Accueil > Actualité ciné > Critique > L’amour dure trois ans mardi 17 janvier 2012

Critique L'amour dure trois ans

Sic, par Antoine Oury

L’amour dure trois ans

réalisé par Frédéric Beigbeder

Pour son premier essai en tant que réalisateur, l’écrivain Frédéric Beigbeder a choisi d’adapter un de ses romans, L’amour dure trois ans. Mais, préférant son texte à l’écriture exigeante de la comédie romantique, il réalise un film sans rythme traversé par des personnages superficiels.

On se souvient des flirts de Beigbeder avec le cinéma : quelques rôles, l’adaptation fatigante de son 99 francs par Jan Kounen, une émission critique hebdomadaire. Visiblement épris, l’auteur saute le pas et célèbre ses fiançailles avec le septième art, choisissant comme témoin son texte L’amour dure trois ans. Dans le plus pur style Beigbeder, le livre enchaînait des formules relevant plus du publicitaire que du marivaudage, tout en suivant les déboires de Marc Marronnier (Gaspard Proust), écrivain épris d’Alice (Louise Bourgoin), mais menacé par le succès de son dernier opus, L’amour dure trois ans.

Force est de constater que ce sont les deux principaux protagonistes qui pâtissent le plus de ce passage du roman au cinéma.

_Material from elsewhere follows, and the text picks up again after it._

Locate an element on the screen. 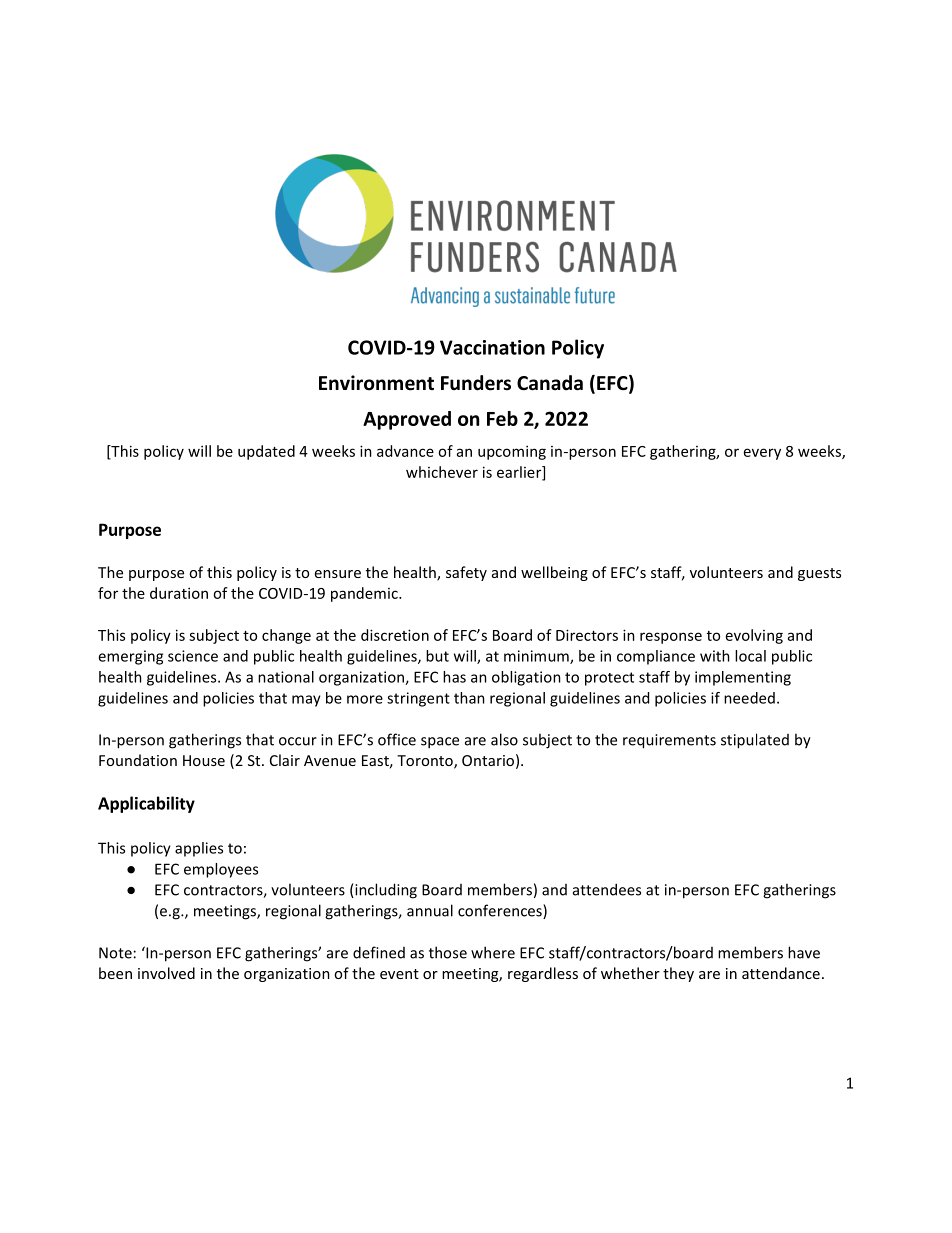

En effet, c’est à eux qu’il revient de réciter à la lettre le texte original qui arrachera difficilement un éclat de rire au spectateur. Qu’ils soient insérés dans les dialogues, récités en face caméra ou écrits en surimpression sur l’image, les aphorismes manquent complètement leur effet comique. Pour les badinages des amants, Beigbeder pense à Faisons un rêve de Sacha Guitry, mais est resté écrivain lorsqu’un dialoguiste était tout indiqué pour faire des échanges entre les personnages un véritable enjeu à l’écran.

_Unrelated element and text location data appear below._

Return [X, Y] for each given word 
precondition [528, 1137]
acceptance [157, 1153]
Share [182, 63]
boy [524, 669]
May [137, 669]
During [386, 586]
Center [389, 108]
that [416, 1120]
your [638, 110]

De cette équivalence obligée entre l’écriture et l’image résulte une réalisation sage et attendue : s’il est écrit « Une main molle, blanchâtre, avec la consistance d’un gant Mappa », la caméra de Beigbeder proposera un plan sur une main dans un gant de vaisselle rose, doublé de la citation en voix-off. Une telle rigidité, au-delà de toute déception du lecteur, influe sur les ressors comiques du jeune couple, duquel l’on se désintéressera très vite au profit des nombreux seconds rôles qui bénéficient d’un peu plus d’amplitude comique. Même si le compère Jean-Georges (JoeyStarr) emprunte une direction courue d’avance, Valérie Lemercier, plutôt géniale en ersatz de Teresa Cremisi, ou le couple franglais constitué par Frédérique Bel et Jonathan Lambert volent vite la vedette au duo comique central.

Et c’est bien dans ces moments où Beigbeder s’approche du milieu littéraire de grande production que l’on entrevoit la possibilité d’une satire. Mais les scènes qui décortiquent la création médiatique de l’auteur se résument malheureusement à de rapides clins d’œil, envoyés tantôt au monde des lettres (Alain Finkielkraut et Pascal Bruckner mènent un débat sur l’ouvrage de Marronnier), tantôt à celui des images (le compositeur Michel Legrand se replonge dans sa période L’Affaire Thomas Crown et Les Moulins de mon cœur pour le happy-end). La comédie satirique qui aurait très bien pu se développer laisse finalement place à une propension à la citation qui est déjà devenu le propre de Beigbeder sur le plan littéraire depuis quelques années.